Copy out the lines word for word, beginning at the line that contains "You are a computer-use" and ending after the line that contains "coord(78,108)", and nothing else.
===== Material provided =====
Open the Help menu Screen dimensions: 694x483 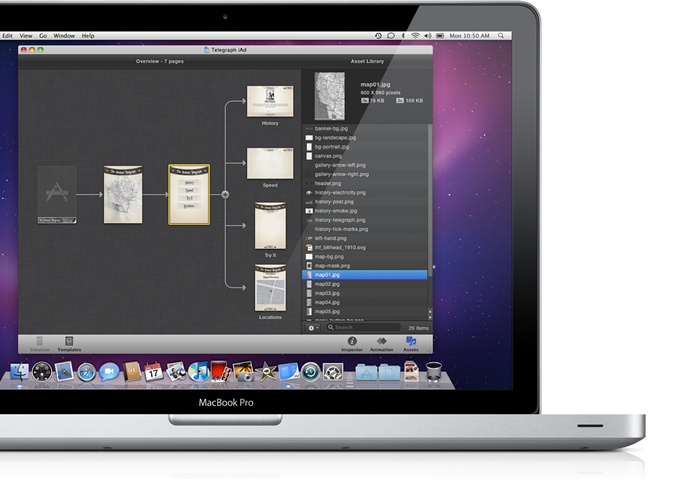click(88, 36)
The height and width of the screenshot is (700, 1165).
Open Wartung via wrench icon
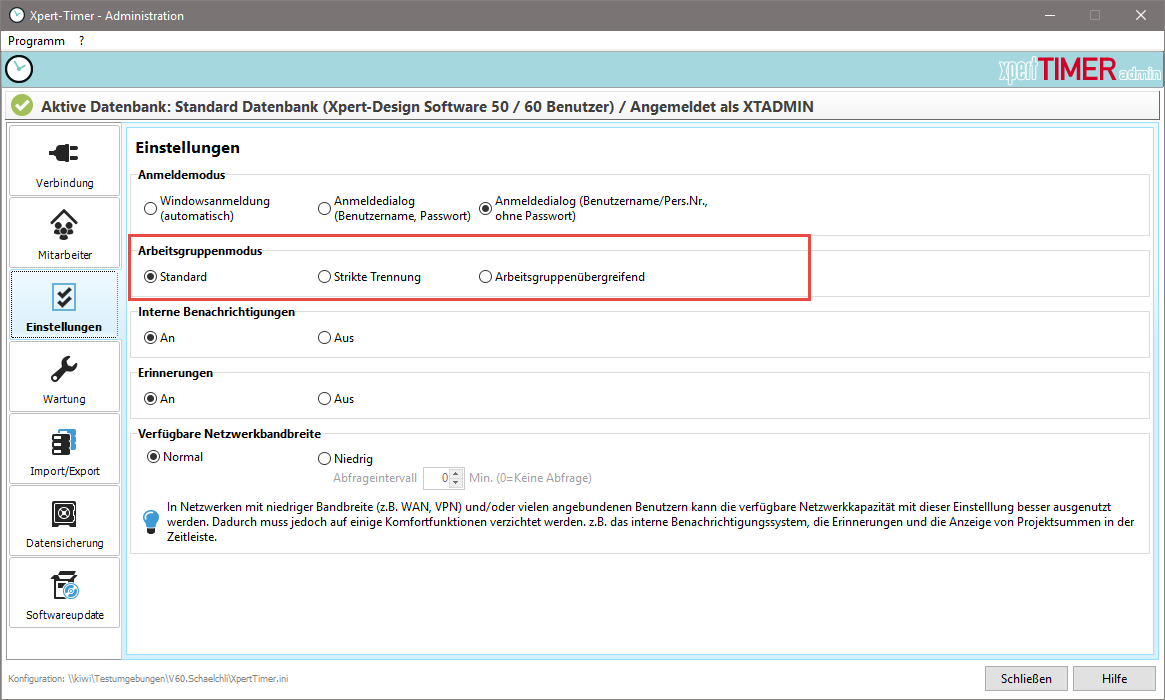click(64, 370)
=====
===== Material provided =====
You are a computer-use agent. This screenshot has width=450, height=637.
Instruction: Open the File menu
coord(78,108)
=====
===== Material provided =====
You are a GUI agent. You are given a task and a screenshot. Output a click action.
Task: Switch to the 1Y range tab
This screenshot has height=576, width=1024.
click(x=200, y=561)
=====
__Solution to this task__
You are a computer-use agent. This screenshot has width=450, height=637.
Instruction: Open the File menu
coord(78,108)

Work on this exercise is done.